In 2017, Brennan played in six games as a backup quarterback to Danny Etling his true freshman year. He completed 14 of 24 passes for 182 yards and a touchdown.

In 2018, as the backup to Joe Burrow, Brennan played in one game, completing four of six passes for 65 yards, and took a redshirt.

In 2019, Brennan played in 10 games and completed 24 of 40 passes for 353 yards with a touchdown, as the Tigers won the national championship. With Burrow graduating, Brennan was the favorite to take over as the starter for LSU in 2020.

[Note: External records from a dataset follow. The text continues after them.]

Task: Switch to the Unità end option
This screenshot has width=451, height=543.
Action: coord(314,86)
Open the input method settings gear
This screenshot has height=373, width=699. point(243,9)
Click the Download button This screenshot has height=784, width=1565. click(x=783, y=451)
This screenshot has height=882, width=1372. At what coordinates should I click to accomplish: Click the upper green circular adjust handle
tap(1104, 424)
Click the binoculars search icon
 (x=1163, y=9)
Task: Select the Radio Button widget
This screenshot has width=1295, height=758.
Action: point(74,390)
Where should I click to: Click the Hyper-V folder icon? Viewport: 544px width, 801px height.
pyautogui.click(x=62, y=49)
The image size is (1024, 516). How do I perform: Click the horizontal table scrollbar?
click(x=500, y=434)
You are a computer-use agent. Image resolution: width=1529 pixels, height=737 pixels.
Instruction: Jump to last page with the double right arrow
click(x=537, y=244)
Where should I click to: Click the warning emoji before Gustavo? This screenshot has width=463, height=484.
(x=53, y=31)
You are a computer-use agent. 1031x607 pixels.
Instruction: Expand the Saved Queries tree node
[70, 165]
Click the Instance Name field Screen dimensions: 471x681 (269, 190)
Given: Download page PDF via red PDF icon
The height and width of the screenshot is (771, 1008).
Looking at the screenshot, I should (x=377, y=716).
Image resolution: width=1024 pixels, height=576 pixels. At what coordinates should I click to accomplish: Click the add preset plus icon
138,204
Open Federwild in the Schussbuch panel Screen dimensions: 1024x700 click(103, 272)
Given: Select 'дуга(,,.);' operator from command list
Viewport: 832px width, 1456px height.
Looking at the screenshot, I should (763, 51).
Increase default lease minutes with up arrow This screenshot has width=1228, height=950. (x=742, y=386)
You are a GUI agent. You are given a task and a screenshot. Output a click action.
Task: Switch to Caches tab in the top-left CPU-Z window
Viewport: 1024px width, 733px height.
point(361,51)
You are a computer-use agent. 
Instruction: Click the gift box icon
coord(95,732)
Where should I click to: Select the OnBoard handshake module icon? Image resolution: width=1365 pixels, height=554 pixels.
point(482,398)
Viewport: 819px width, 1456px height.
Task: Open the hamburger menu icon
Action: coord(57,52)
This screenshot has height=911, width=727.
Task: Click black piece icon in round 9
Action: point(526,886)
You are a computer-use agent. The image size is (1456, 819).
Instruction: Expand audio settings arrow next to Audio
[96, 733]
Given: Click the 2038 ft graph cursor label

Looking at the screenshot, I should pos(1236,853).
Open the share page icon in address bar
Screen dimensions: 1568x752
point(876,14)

Prior to the 2020 season, Brennan was announced to be the opening day starter against Mississippi State. LSU lost the game 44–34 as Brennan completed 27 for 46 for 345 yards and 3 touchdowns to 2 interceptions. Opposing MSU quarterback K. J. Costello threw for 623 yards, setting a new SEC single-game passing record. Brennan suffered an abdominal injury against Missouri in Week 3, sidelining him for the remainder of the season.

Following a season-ending injury suffered by Brennan during preseason training camp, Max Johnson was named LSU's starting quarterback.

On November 1, 2021, LSU head coach Ed Orgeron confirmed that Brennan would be entering the transfer portal to leave LSU. However, on December 16, 2021, Brennan announced he would opt to remain at LSU under new head coach Brian Kelly.

After opting to remain at LSU, Coach Brian Kelly announced on August 15, 2022, that Brennan has chosen to end his football career.

===Statistics===

| Season | Games |  |  | Passing |  |  |  |  |  |  |
| GP | GS | Record | Comp | Att | Yards | Pct | TD | Int | Rtg |
| 2017 | 6 | 0 | 0–0 | 14 | 24 | 182 | 58.3 | 1 | 2 | 119.1 |
| 2018 | 1 | 0 | 0–0 | 4 | 6 | 65 | 66.7 | 0 | 0 | 157.7 |
| 2019 | 8 | 0 | 0–0 | 24 | 40 | 353 | 60.0 | 1 | 1 | 137.4 |
| 2020 | 3 | 3 | 1–2 | 79 | 131 | 1,112 | 60.3 | 11 | 3 | 154.7 |
| 2021 | Did not play due to injury. |  |  |  |  |  |  |  |  |  |  |  |
| Career | 18 | 3 | 1–2 | 121 | 201 | 1,712 | 60.2 | 13 | 6 | 147.1 |

==Personal life==
On December 17, 2021, Brennan proposed to his girlfriend, Erin Hebert, inside Tiger Stadium at LSU. Hebert is the niece of former New Orleans Saints quarterback, Bobby Hebert. The couple got married on April 15, 2023.